Weniger berührt von dem kritischen Zuge der Zeit blieb die lyrische und dramat. Poesie. J. B. Rousseau (1670-1741) war allerdings auch Satiriker, aber sein Dichterruhm beruht vornehmlich auf seinen klassischen Oden, Kantaten, Psalmen im Stil der "großen Poesie". Aber La Grange-Chancel eiferte in seinen "Philippiques" in starken Versen gegen den Regenten. Das Trauerspiel blieb in hohem Ansehen und wurde im Stile des klassischen Zeitalters von La Fosse, La Grange, Crébillon, La Motte u. a. auf anständiger Höhe erhalten. Im höhern Lustspiel war Regnard ein begabter Nachfolger Molières, während Dancourt mehr als Vertreter der niedern Komödie gelten kann. Die beste Sittenkomödie des Zeitalters ist "Turcaret" von Lesage (1709), eine gegen die Generalpächter gerichtete Satire. Die volkstümliche Bühne des "Théâtre italien", für welche Dufresny und auch Regnard arbeiteten, wurde auf Befehl der Maintenon geschlossen; unter der Regentschaft gelangten die Jahrmarktsbühnen ("Théâtre de la foire") besonders durch die Thätigkeit von Lesage, Fuzelier u. a. zu großer Beliebtheit und gaben dem Singspiel ("Vaudeville") das Leben.

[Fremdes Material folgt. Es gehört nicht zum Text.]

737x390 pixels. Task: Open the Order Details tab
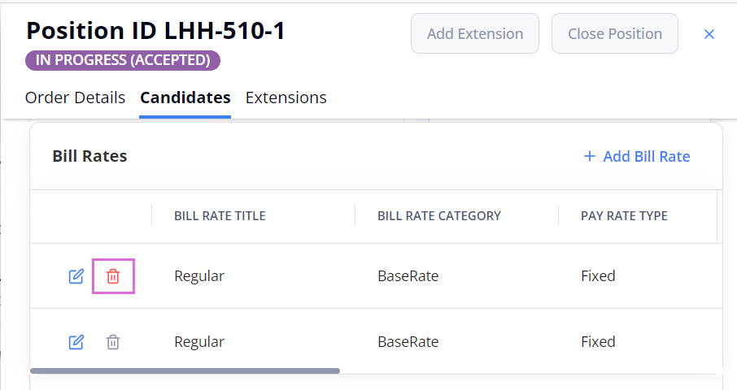75,98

6) Die Zeit Ludwigs XV. bis zur Mitte des 18. Jahrh. (ungefähr 1725-50). Der polemisch-satir. Charakter, der schon während der letzten Jahrzehnte der Regierung Ludwigs XIV. in den kritischen Abhandlungen und populären Aufsätzen Bayles, Saint Evremonds, Fontenelles u. a. sich darthut, tritt jetzt immer ausgesprochener hervor; nicht allein in Prosaschriften, sondern selbst in der Dichtung, die indessen an den vom Klassicismus geschaffenen Darstellungsformen festhält. Auf allen Gebieten litterar. Thätigkeit macht sich der Einfluß der in England während des letzten Menschenalters ausgebildeten Lehren und Gedanken bemerkbar; engl. Denker und Dichter, Philosophen und Naturforscher, Deisten, Moralisten und Publizisten wirken nicht allein durch ihre Schriften umgestaltend auf die religiösen, philos., polit. Anschauungen der bedeutendsteiln franz. Autoren, sondern einzelne Franzosen, wie Montesquieu, Prévost, Destouches, Voltaire kommen selbst nach England und bringen von hier eine Fülle persönlicher Anregungen nach Frankreich zurück. Eine praktische Tendenz beginnt die Litteratur zu beherrschen, der ästhetische Rationalismus des klassischen Zeitalters wird zu einem philos.-praktischen Rationalismus, der mit den Waffen der Vernunft Aberglauben und Vorurteile bekämpft, zu bessern, zu belehren und aufzuklären trachtet. Philos., polit., religiöse Gegenstände werden in Unterhaltungsschriften oder wenigstens in einer allen Gebildeten zugänglichen Form ohne Rücksicht auf überlieferte Autorität behandelt, und sogar in der Poesie tritt die Absicht ästhetischer Wirkung gegen die Aufnahme kritischer und lehrhafter Zwecke zurück. Der praktische Gesichtspunkt herrscht selbst bei den Kunstlehren eines Dubos und Batteur vor.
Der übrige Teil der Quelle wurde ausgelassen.